Wednesday, May 13, 2009

You Mean I Have to Write Something?

Months ago, Barbie very graciously asked me to write a speech for her wedding.

Me being me, I humbly agreed and then twirled ideas around in my head almost like how someone would wind hair around their finger. I was gonna write this... no, that! Perfect! No, wait, what if I did this!? Even better! And so on, and so on, and so on.

Of course, now it's mid-May, Mercury is in retrograde, and I am still piecing together fragments of sentences--which are now like broken or split ends that have snapped off due to overaggressive twirling.

Note to self: Do not twirl ideas anymore.

It's not that I am afraid I'll have nothing to say. Everyone who knows me, knows that the only time I have nothing to say is when I am incredibly angry. It's just that there's this jumble of words in my head and it kinda feels like I have to push a wasps' nest through my fingers to get them out.

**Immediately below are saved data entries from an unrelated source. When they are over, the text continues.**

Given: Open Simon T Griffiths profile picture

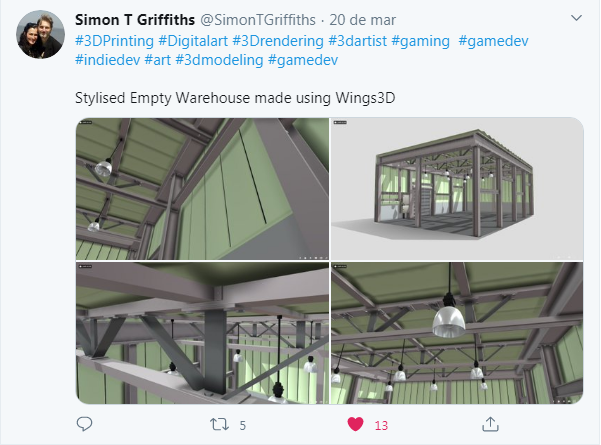Looking at the screenshot, I should pos(40,34).
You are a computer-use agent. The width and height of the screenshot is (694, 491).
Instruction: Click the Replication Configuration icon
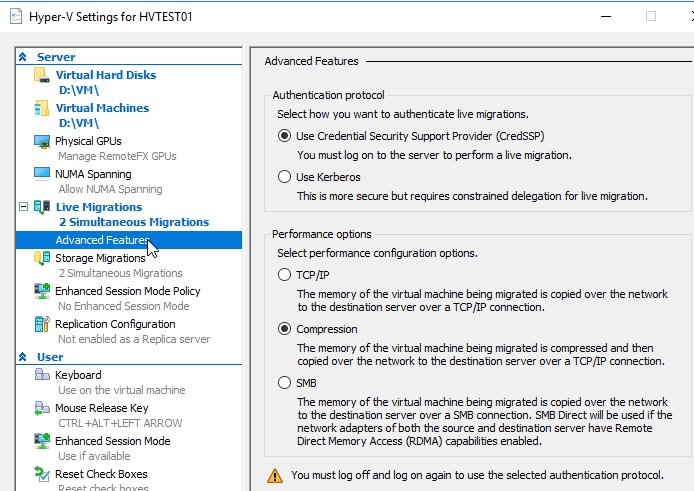tap(41, 324)
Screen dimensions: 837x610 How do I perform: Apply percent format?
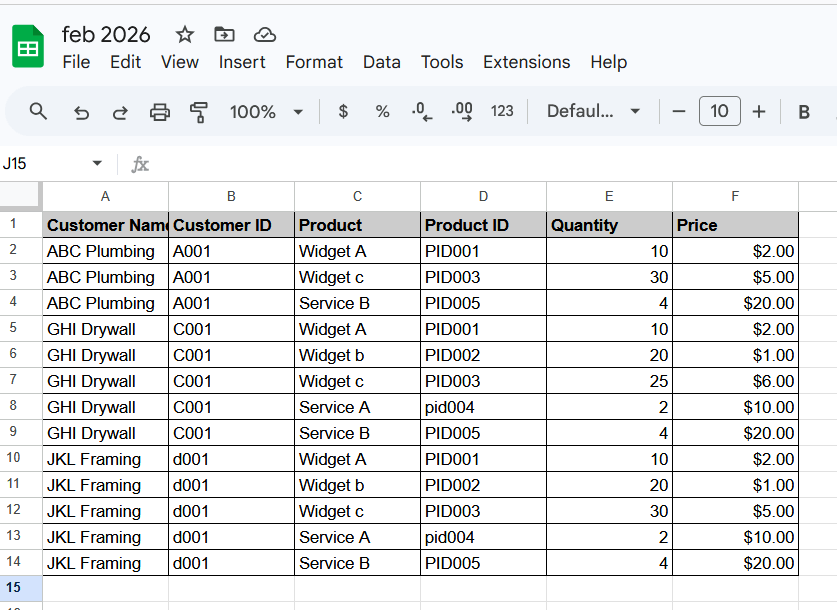(x=382, y=112)
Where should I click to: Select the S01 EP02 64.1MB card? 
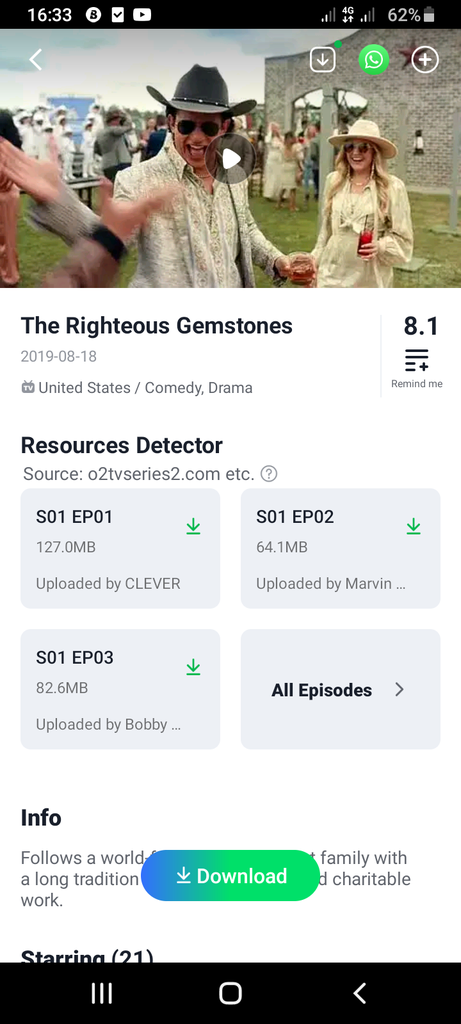point(340,549)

OK, fine, I kind of lied: The real issue is responsibility. People have to listen to me talk about Barbie and Chad for five minutes. They have to not yawn. Or hear cliches. Or listen to me do a walk down memory lane. Or wonder how I know some mythical Barbie and Chad they don't know. And--what matters most to me--it has to do both Barbie and Chad justice. This is their wedding, after all. The last thing I want them remembering when they are on the dance floor is that I gave some awkward speech about... say.... "trust," complete with an over-the-top performance art moment of me grasping my hands together, as if in desperation to connect with the audience. (For the record: I would never give a speech about trust. Or forgiveness. Or constancy.)

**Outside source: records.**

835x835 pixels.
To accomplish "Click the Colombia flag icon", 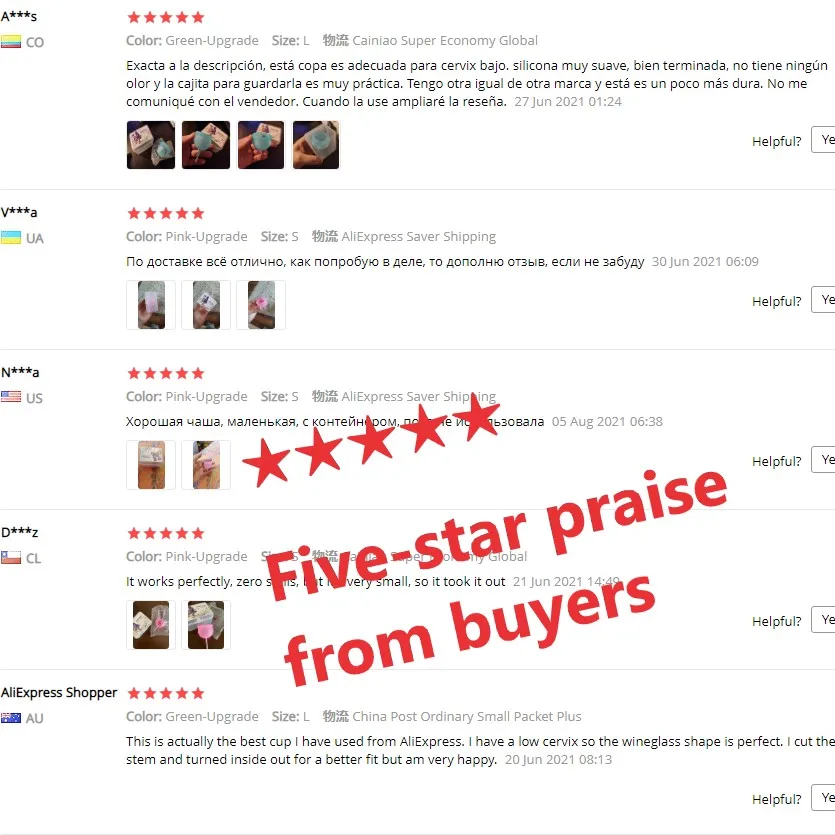I will click(11, 42).
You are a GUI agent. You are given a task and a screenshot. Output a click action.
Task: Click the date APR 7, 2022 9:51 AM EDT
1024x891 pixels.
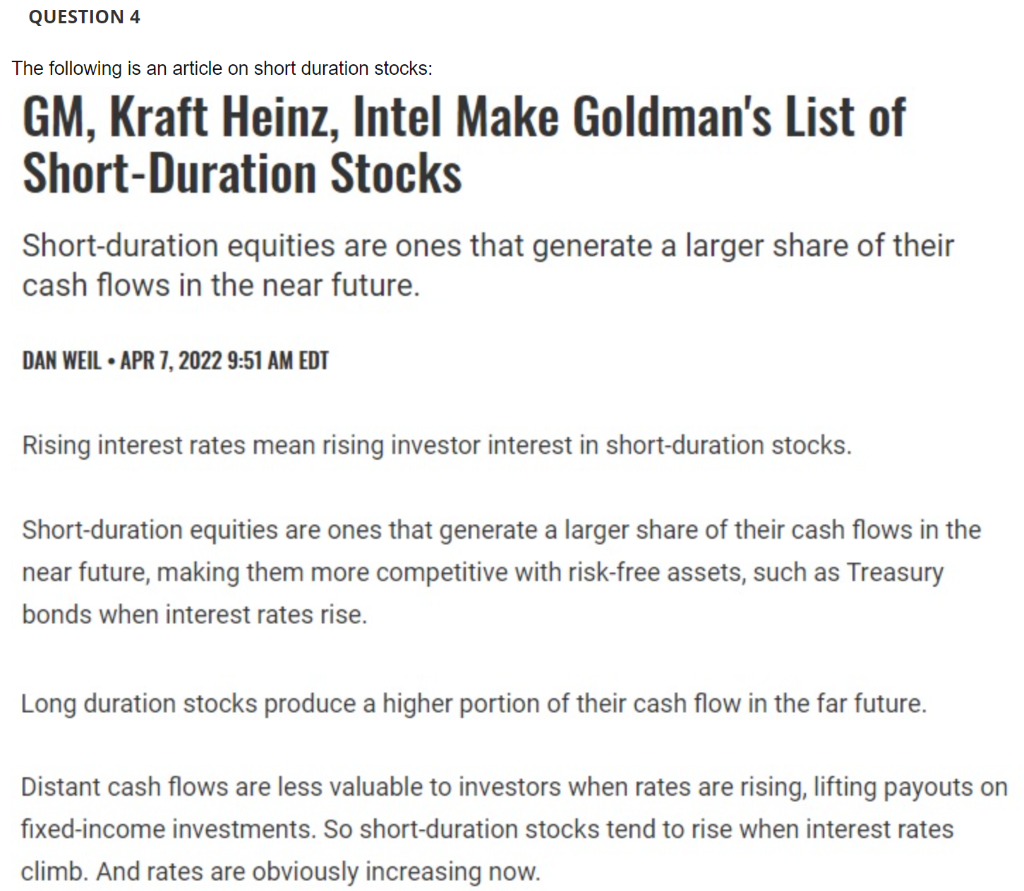pos(225,361)
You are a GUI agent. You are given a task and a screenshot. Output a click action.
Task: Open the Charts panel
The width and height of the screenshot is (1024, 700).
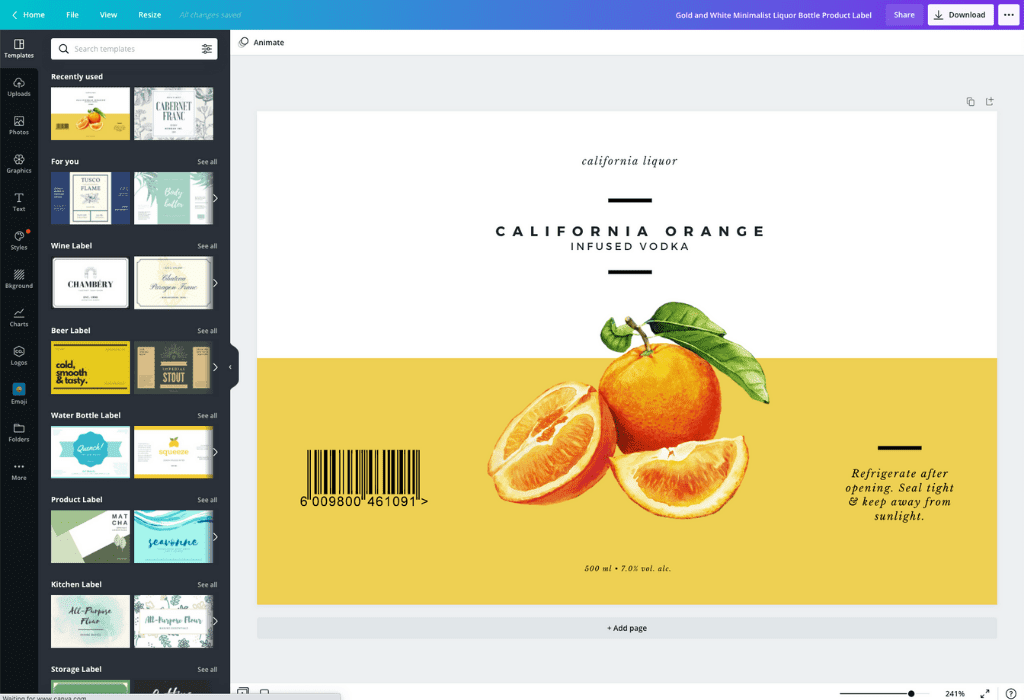point(18,317)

The ironic part of all of this is that I love the puzzle of it. How do these ideas connect or bond? How do they break apart? What doesn't belong here? Is this funny? Does this even make sense? There's a structure and a flow to the creative process that keeps me in awe. Even when I know the basic premise I am writing about (which I do in this case, thank you!), there are still so many directions it can travel.

With that twirling of ideas done, I can concentrate on making sure what I say matters to them--that it resonates beyond a simple declaration of sharing their happiness. I may not successfully avoid all of the cliches, but I am feeling more confident that what I have brewing on the page will not cause any awkward reflections on the dance floor. And if it does? Well, that's why there's alcohol.

1 comment:

Barbie said...

Twirl, baby, twirl! It's going to be fantastic, so don't fret. And the only thing I'm going to be doing on the dance floor is busting some sweet moves!